Exercise tasks:
1) Decide whether each statement agrees with the text on nurturing a child's spirituality, answering yes or no and quoting the words that settle it: (a) the text says you must have all the answers before fostering spirituality in your child; (b) the text advises sharing a strong belief when your child asks what you think; (c) the text says big ideas always require big actions.
2) Copy word for word the part of the text on nurturing a child's spirituality between "What you can" and "a person dies?", inclusive.

Quoted text:
****

What you can do to nurture your child's spirituality:

Clarify your own beliefs. Whether or not you practice an organized religion, you'll need to decide what you believe in order to foster spirituality in your child. That doesn't mean you have to have all the answers, but you can take time to consider the questions: Do you believe in a Higher Being? Do you believe there was a divine element in the creation of the world? What do you think happens when a person dies?

Don't pretend to have all the answers. When your child asks where people go when they die, answer honestly: "Nobody knows for sure, but some people think they go to heaven. Other people think they're born again in a new body." Inevitably, your child will ask what you think. If you have a strong belief, share it. If not, it's okay to admit that there are some questions people spend their whole lives trying to figure out — and this is one of them.

Use daily events to teach spirituality. Big ideas don't always require big actions. You can demonstrate that spirituality is a part of everyday life by incorporating it into ordinary actions and words. When you open the curtains in the morning, you can say, "Look at this glorious day Mother Nature made."

****

Data:
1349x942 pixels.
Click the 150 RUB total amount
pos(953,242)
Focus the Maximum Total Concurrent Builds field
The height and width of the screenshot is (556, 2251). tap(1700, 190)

****

Response list:
1)
(a) No: "That doesn't mean you have to have all the answers"
(b) Yes: "If you have a strong belief, share it."
(c) No: "Big ideas don't always require big actions."

2)
What you can do to nurture your child's spirituality:

Clarify your own beliefs. Whether or not you practice an organized religion, you'll need to decide what you believe in order to foster spirituality in your child. That doesn't mean you have to have all the answers, but you can take time to consider the questions: Do you believe in a Higher Being? Do you believe there was a divine element in the creation of the world? What do you think happens when a person dies?